● **GIVEN TASK**: Can you reproduce, word for word, the lines from the one containing "Viewport: 1389px width, 868px height." up to and including the final line, leaving the pictures out of your answer?

● **EXTRACTED INFORMATION**:
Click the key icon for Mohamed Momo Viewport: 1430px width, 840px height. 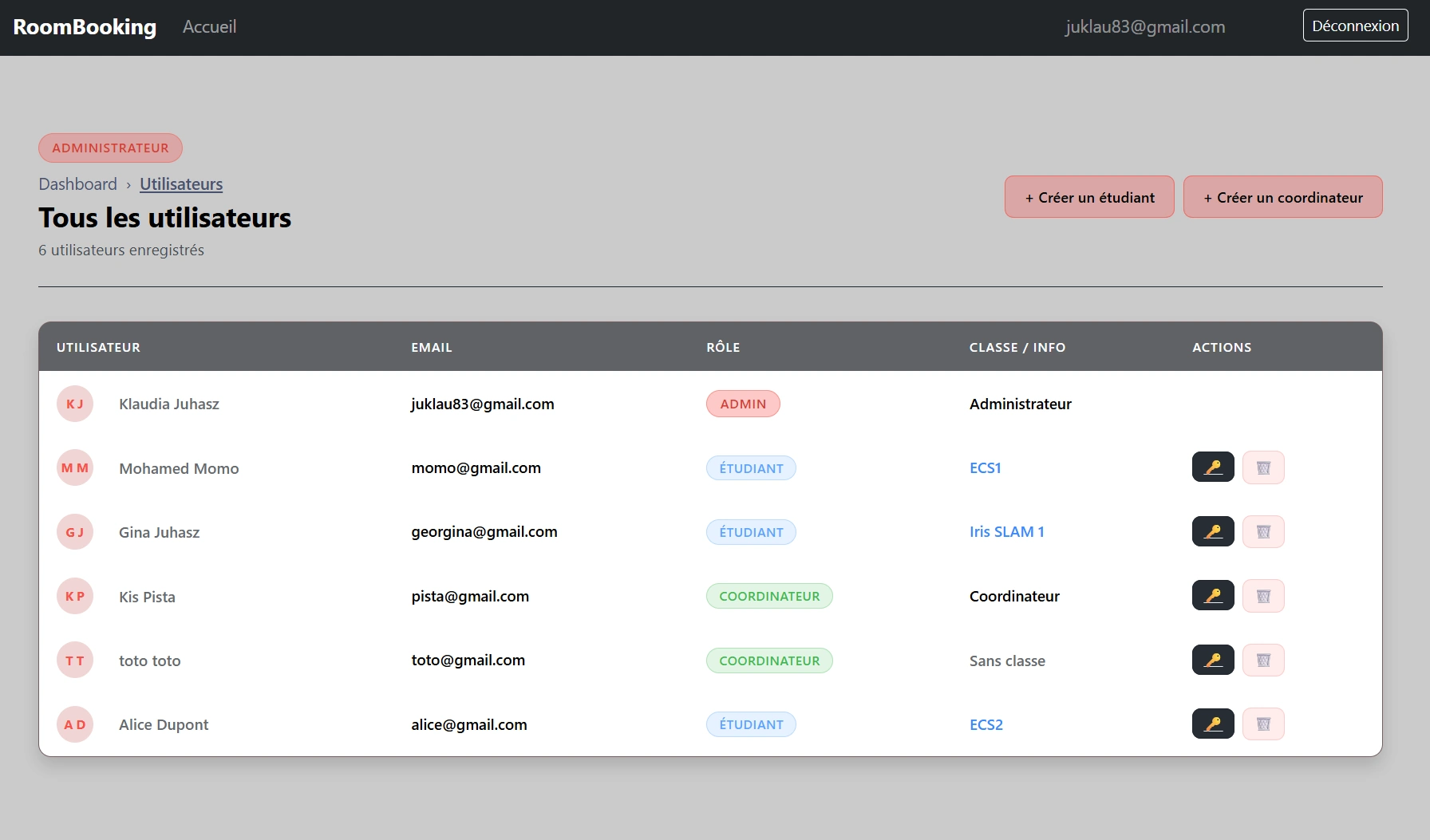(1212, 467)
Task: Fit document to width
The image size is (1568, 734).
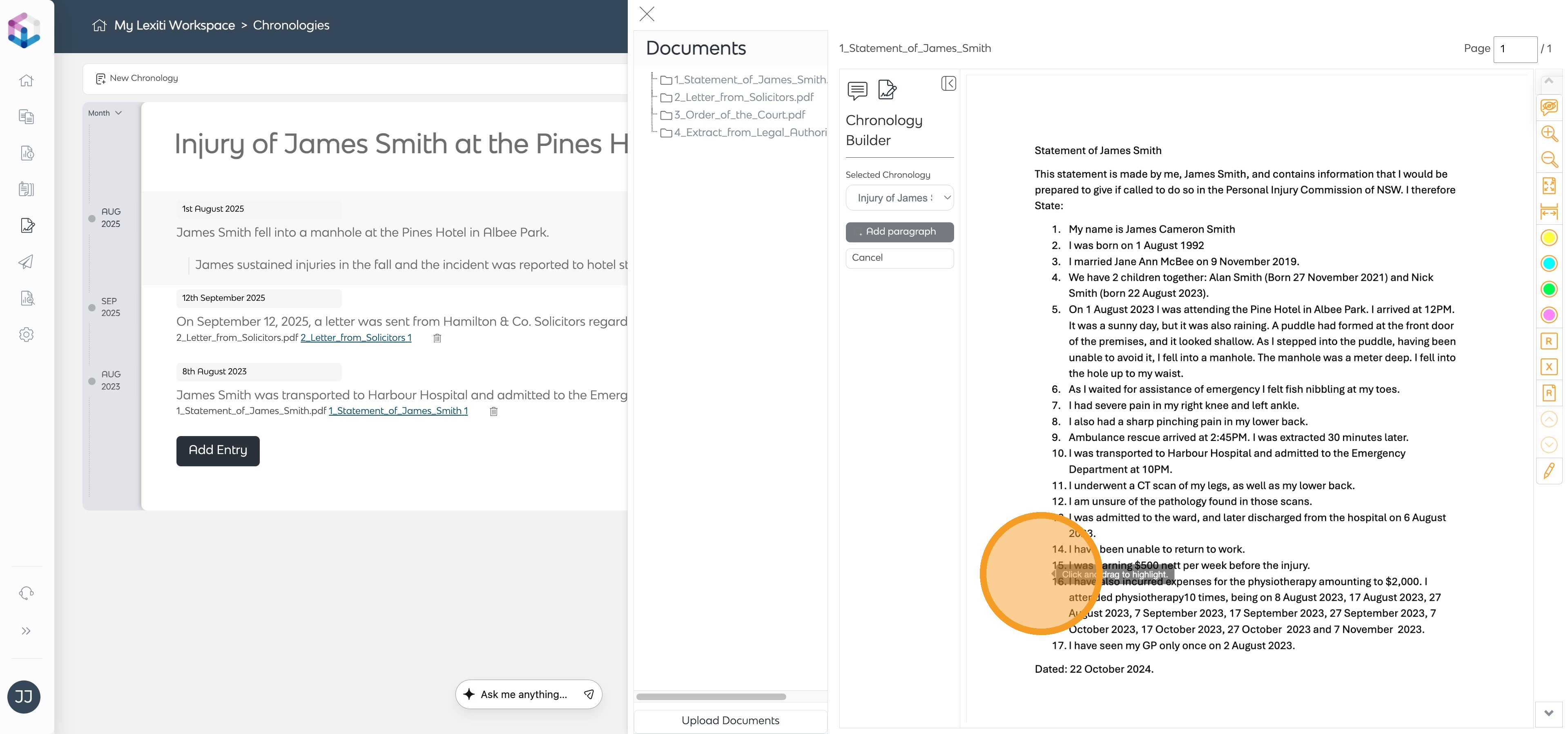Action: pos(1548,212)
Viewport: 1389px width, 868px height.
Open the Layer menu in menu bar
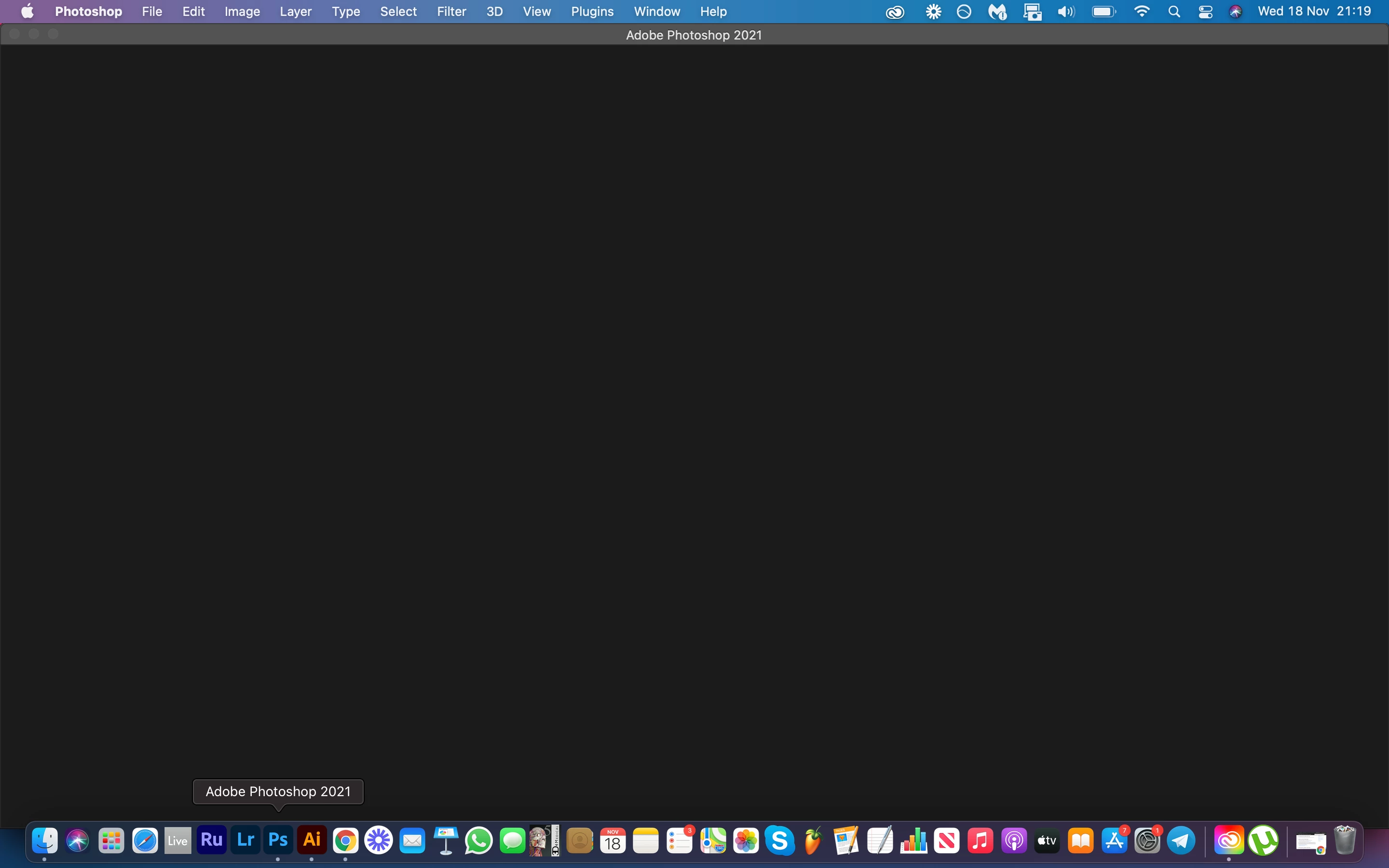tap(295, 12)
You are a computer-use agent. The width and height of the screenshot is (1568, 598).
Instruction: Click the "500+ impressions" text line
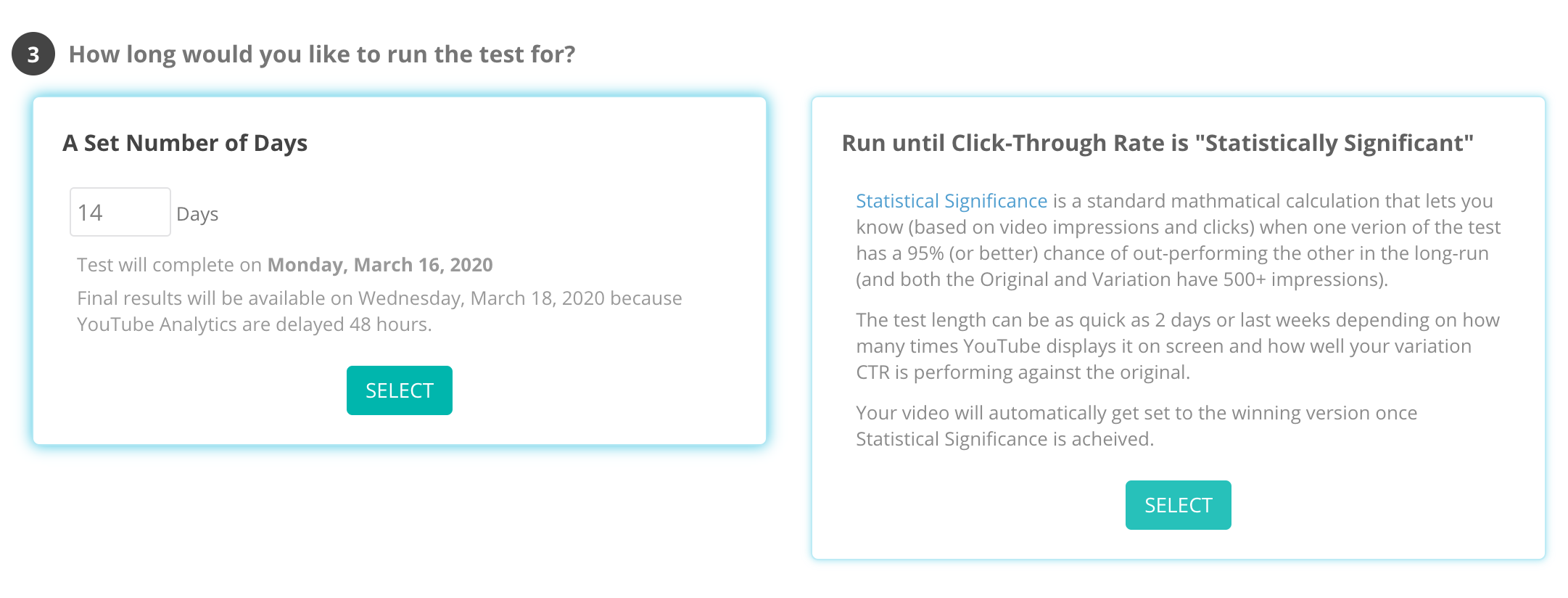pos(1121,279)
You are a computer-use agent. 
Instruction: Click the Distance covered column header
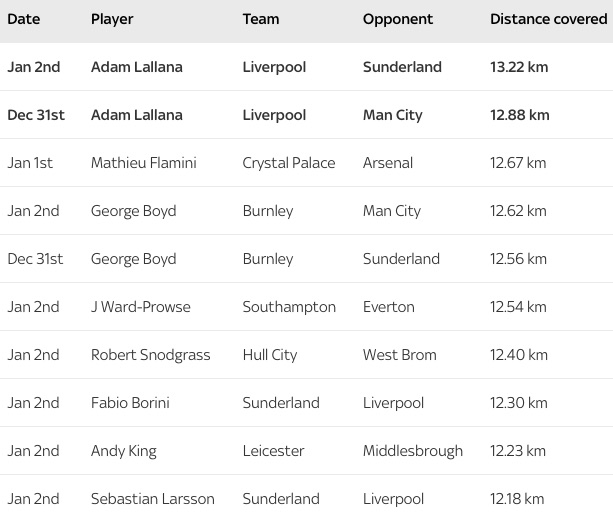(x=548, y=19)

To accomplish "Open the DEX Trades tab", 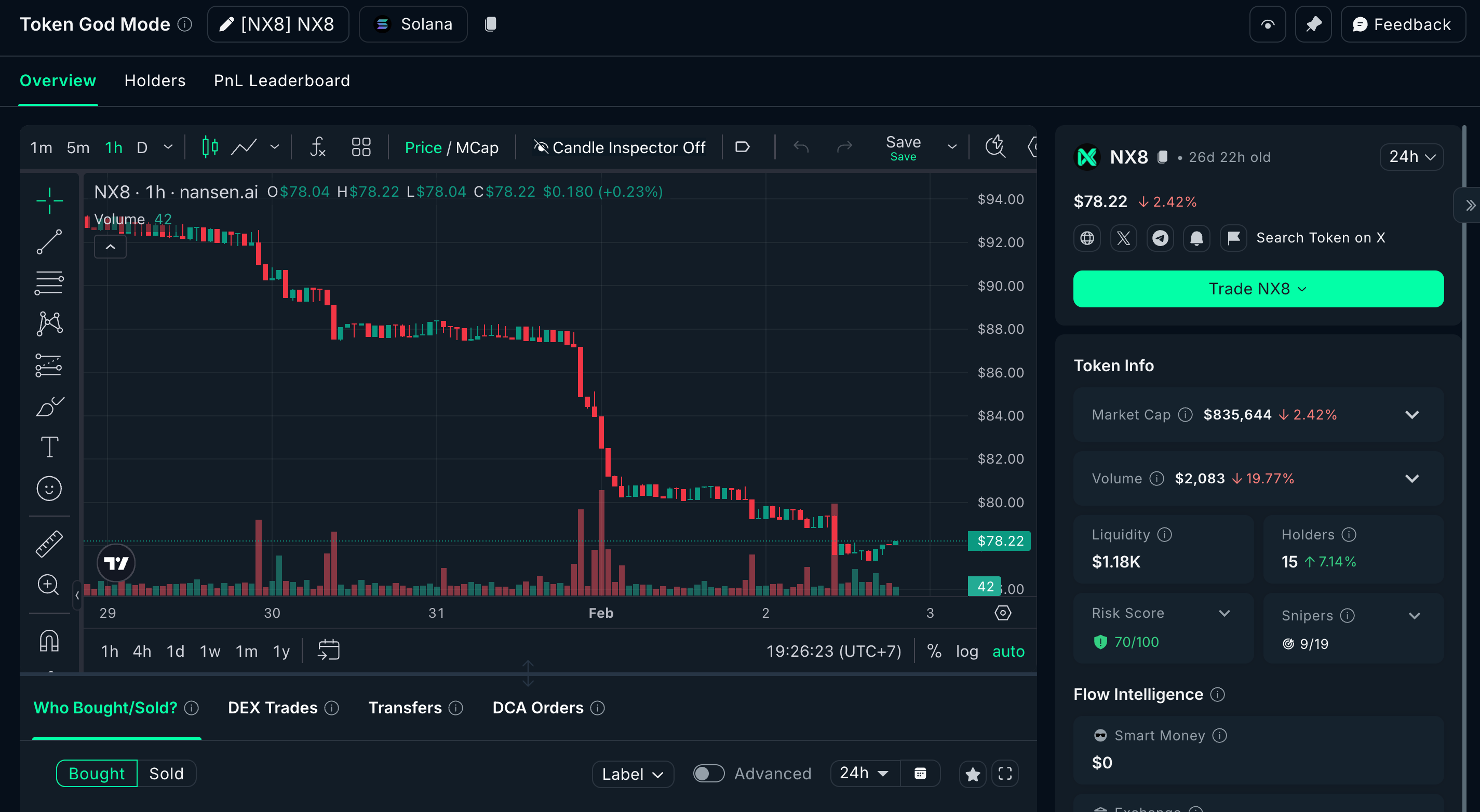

● **FINAL ANSWER**:
Viewport: 1389px width, 868px height.
Open the Layer menu in menu bar
tap(295, 12)
You are a computer-use agent. The width and height of the screenshot is (1568, 598).
Instruction: Click the "500+ impressions" text line
pos(1121,279)
You are a computer-use agent. 
Instruction: Click the Distance covered column header
(x=548, y=19)

To accomplish "Open the DEX Trades tab", 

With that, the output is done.